Commanders and leaders
- William Dougal Christie: Antônio Coelho

= Christie Question =

Diplomatic crisis between the British Empire and the Empire of Brazil (1862–1865)

The Christie Question (Questão Christie) was a diplomatic crisis between the British Empire and the Empire of Brazil that took place from 1862 to 1865. This quasi-conflict was named after William Dougal Christie, then the United Kingdom Ambassador to Brazil. The Aberdeen Act, which gave Britain the right to seize (among others) Brazilian slave ships and free their cargo, was the main cause behind the crisis.

==Antecedents==

===The Aberdeen Act===
The Aberdeen Act which provided for the suppression of the slave trade (Slave Trade Suppression Act) of August 8, 1845, and the approval of the Eusébio de Queirós Law (September 4, 1850) aimed at curbing the slave trade to Brazil, resulted in practice in an intensified trade and the growth of anti-British feeling in Brazil.
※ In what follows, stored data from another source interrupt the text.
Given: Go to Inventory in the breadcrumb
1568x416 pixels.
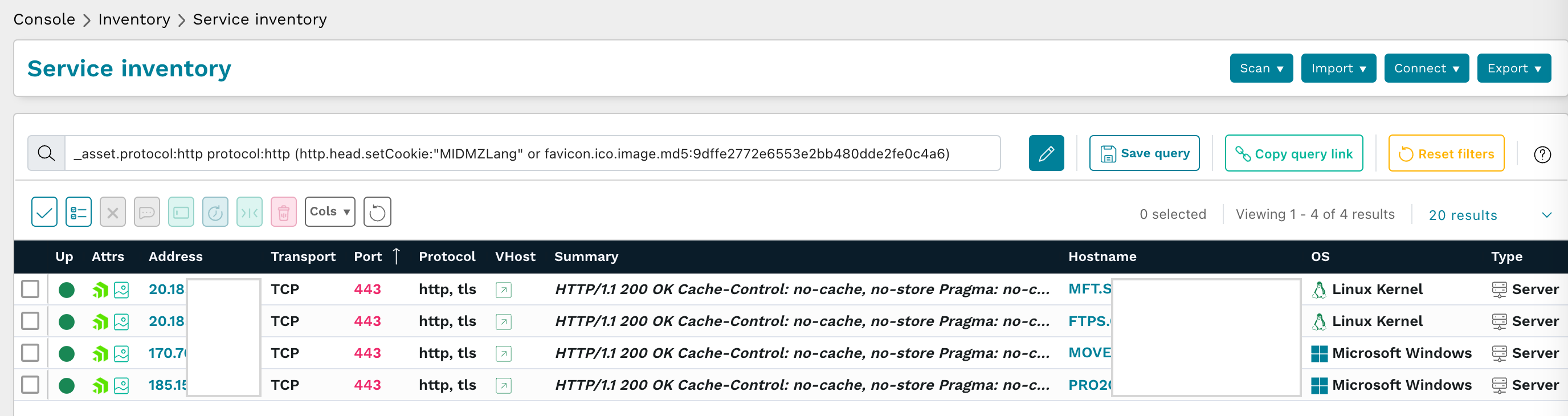Looking at the screenshot, I should 134,19.
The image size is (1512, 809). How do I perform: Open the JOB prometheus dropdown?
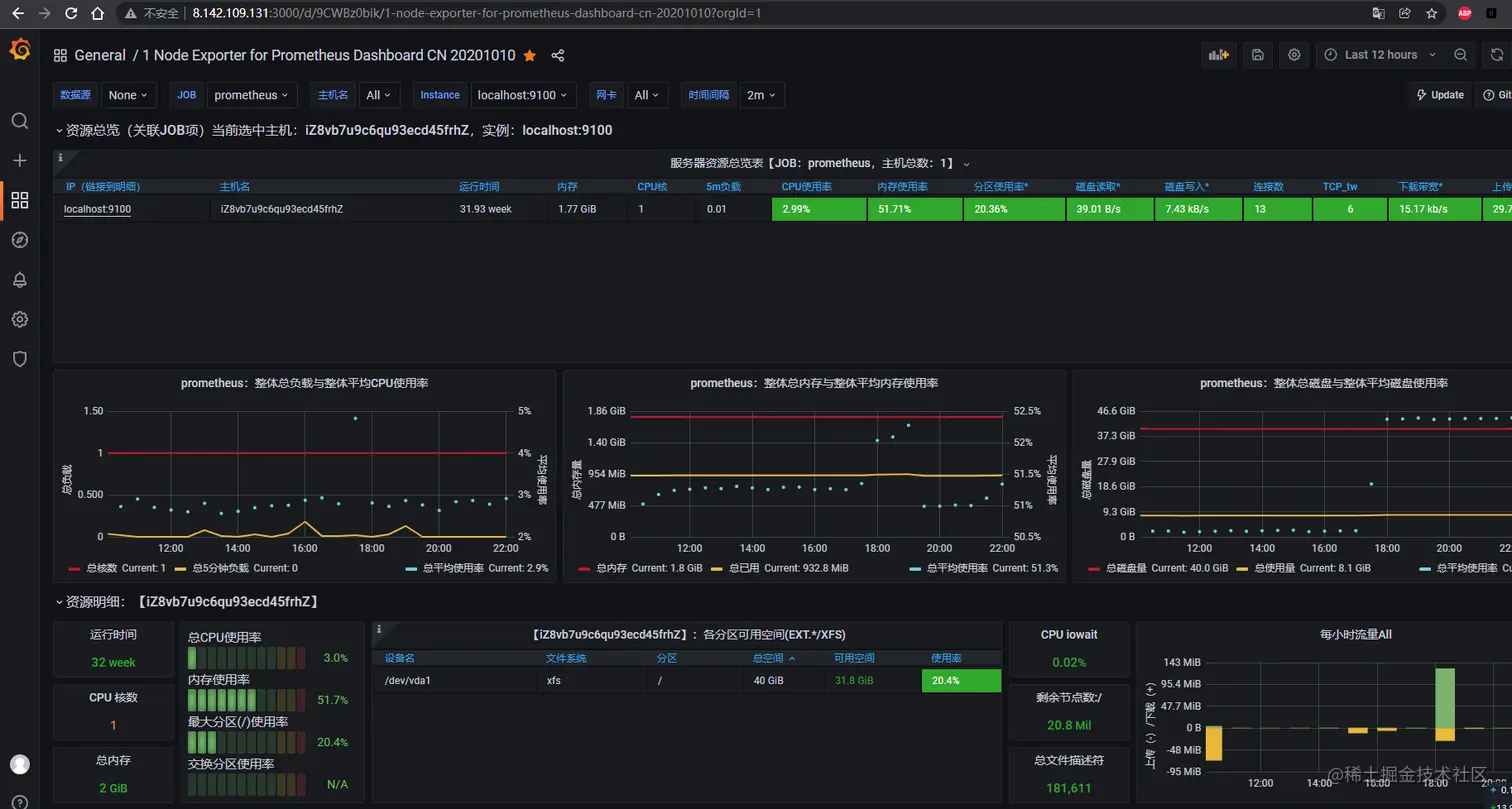[252, 95]
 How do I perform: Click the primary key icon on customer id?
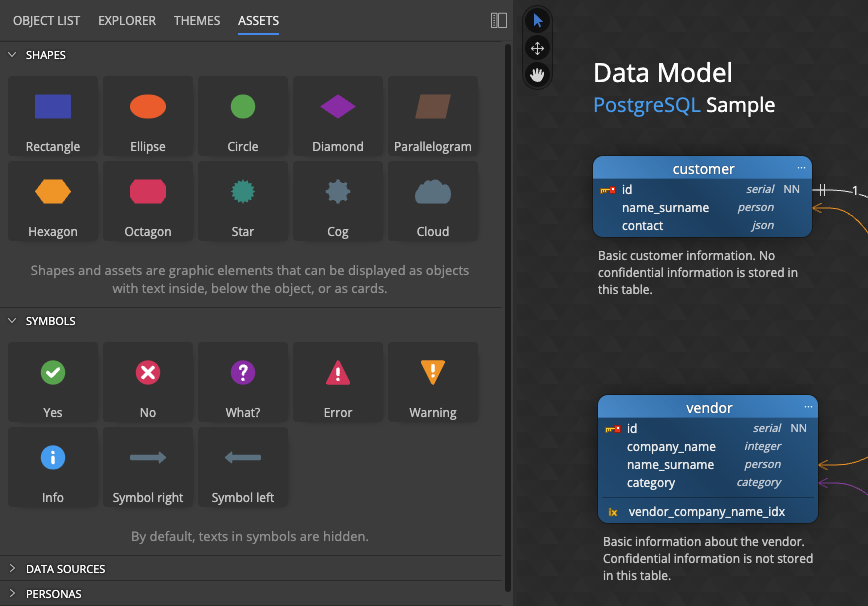[x=608, y=188]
Although conservative leader Eusébio de Queirós had defended before lawmakers the need to take the decision to end trafficking and thus preserve the image of a sovereign nation, Britain's role was not hidden from public opinion.
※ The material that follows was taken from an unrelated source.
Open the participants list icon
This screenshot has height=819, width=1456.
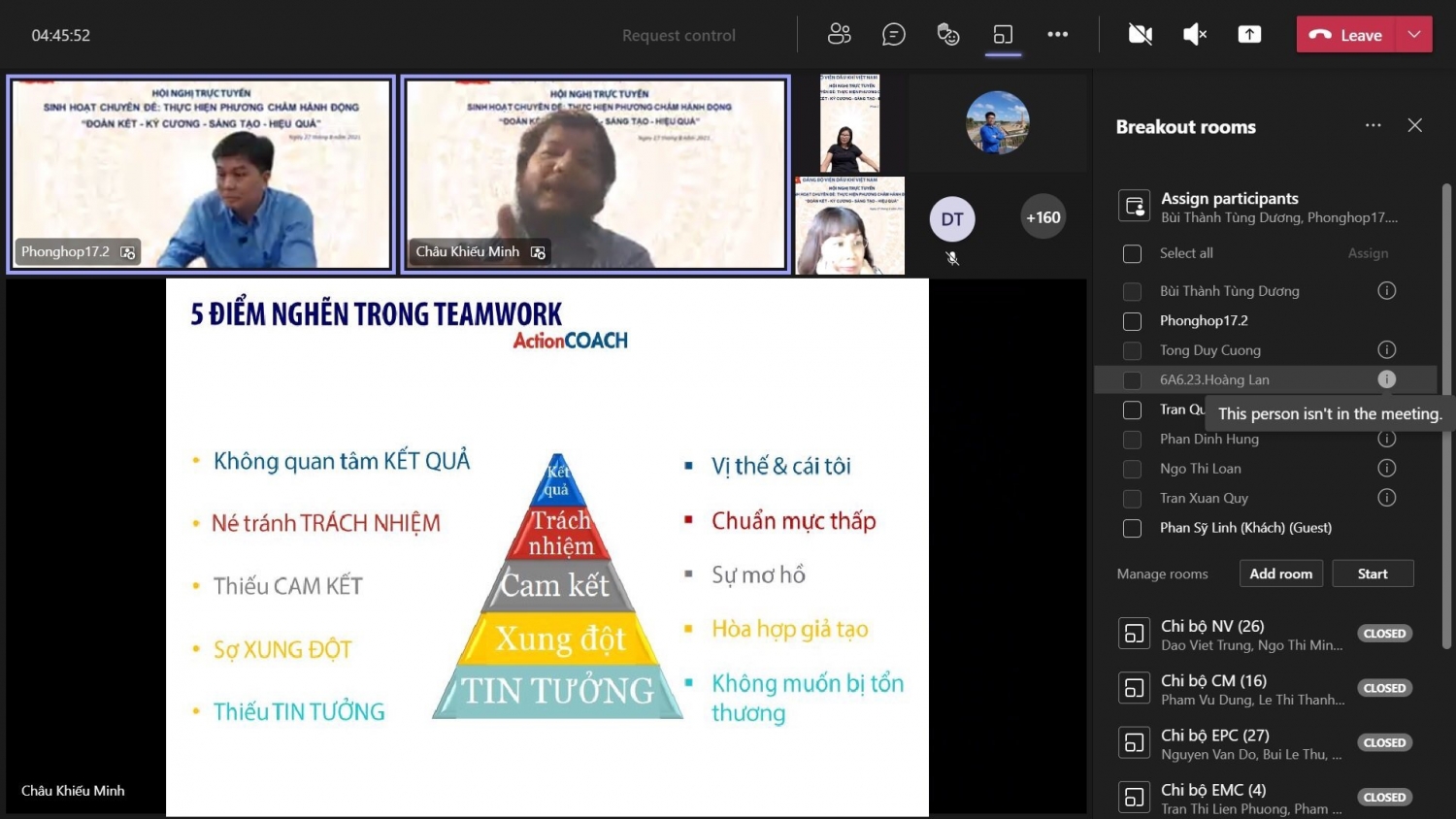pyautogui.click(x=839, y=35)
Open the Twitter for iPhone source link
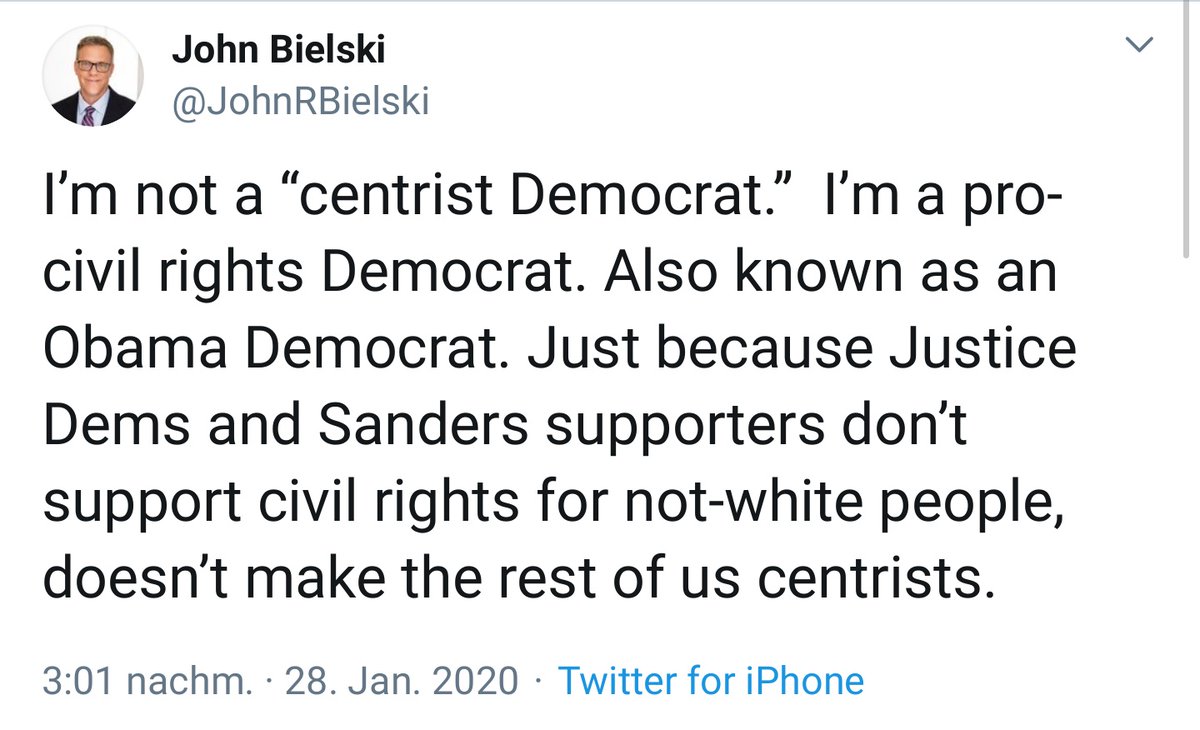 [x=710, y=681]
Although with the treaty the tensions between both countries had diminished as a result of the end (or rather, reduction) of the slave trade, the perception of the agreement as a national humiliation would influence future events.

===The sinking of the Prince of Wales===
On April 2, 1861, the British merchant Prince of Wales sailed from Glasgow, Scotland, to the city of Buenos Aires, Argentina, with a load of carbon, ceramics, fabrics, oil and wine.

Between June 5 and 8, 1861, the ship ran aground on the coast of the then province of Rio Grande do Sul, in a desert region of dangerous beaches at the height of the Albardão Lighthouse 87 kilometers from the Arroio Chuí bar.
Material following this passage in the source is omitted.